Marta Cigna, a lawyer with Differenza Donna, which runs shelters for women fleeing violence, is blunt about what a weakened law would do. It "gives defendants the tools to blame women, to re-victimize them," she said. It "facilitates rape." It also sends a message to younger Italians that the country still sees women as presumed available to men—a cultural assumption that research shows persists among Italy's youth. An ActionAid report from last year found that patriarchal models justifying violence remain embedded in the next generation.
Meanwhile, the government has blocked other measures that advocates say would help: equal parental leave, a minimum wage, comprehensive sex education in schools.
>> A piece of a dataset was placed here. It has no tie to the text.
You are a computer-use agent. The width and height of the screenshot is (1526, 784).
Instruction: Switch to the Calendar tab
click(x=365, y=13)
Boldrini sees a pattern. "The law on consent," she said, "is the most damning proof" that this government has a policy against fighting discrimination and violence against women. The bill that passed unanimously in November now sits in limbo, waiting for a Senate that seems unwilling to let it pass unchanged. If it dies, or if it emerges weakened, Italy will have taken a step backward—undoing years of quiet progress made by judges trying to align the country with the rest of Europe.
Citas Notables
A weakened law gives defendants tools to blame women and re-victimize them, and facilitates rape— Marta Cigna, lawyer with Differenza Donna
The law on consent is the most damning proof that this government has a policy against fighting discrimination and violence against women— Laura Boldrini, Democratic Party lawmaker
La Conversación del Hearth Otra perspectiva de la historia
Why did a unanimous vote in the lower house suddenly stall? What changed between November and now?
Nothing changed in the bill itself. What changed was the conversation. Once it hit the Senate, the far-right League party—which is part of the government—decided to fight it. Salvini said it could be used for revenge. Then his colleague blamed social media panic about signed consent forms. The real issue seems to be political: they didn't want to lose face with their base.
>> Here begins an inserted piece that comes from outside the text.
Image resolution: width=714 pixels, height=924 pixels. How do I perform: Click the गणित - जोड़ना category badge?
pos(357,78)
But consent-based rape laws exist in France, Germany, Spain. Why is Italy treating this like it's radical?
It's not about the law being radical. It's about what it means culturally. A consent-based law says women are not presumed available. It says silence is not permission. That challenges something deep in how Italian society has organized itself. The government seems to prefer the status quo.
What happens to victims under the current law?
They have to prove force, threats, or abuse of authority. If a woman freezes during an assault—which is a documented trauma response—that freezing can be used against her in court. A judge can say she didn't resist, so she must have consented. The law makes victims prove their own violation.
The Supreme Court has been moving toward consent-based standards anyway, right?
Yes. Since 2013, rulings have been quietly aligning Italy with the Istanbul Convention, which is consent-based. The new law would have just made official what courts were already doing. But if the Senate passes a weakened version, those rulings lose their foundation. Italy goes backward.
Why would the government block something that protects women?
Because it's not about protecting women. It's about maintaining a coalition with the League, and keeping their base happy. The government has also blocked equal parental leave, minimum wage laws, and comprehensive sex education. There's a pattern here.
What do victims do now?
Most don't report. The trial is too harrowing. So the law stays as it is, and the violence continues. That's the real cost.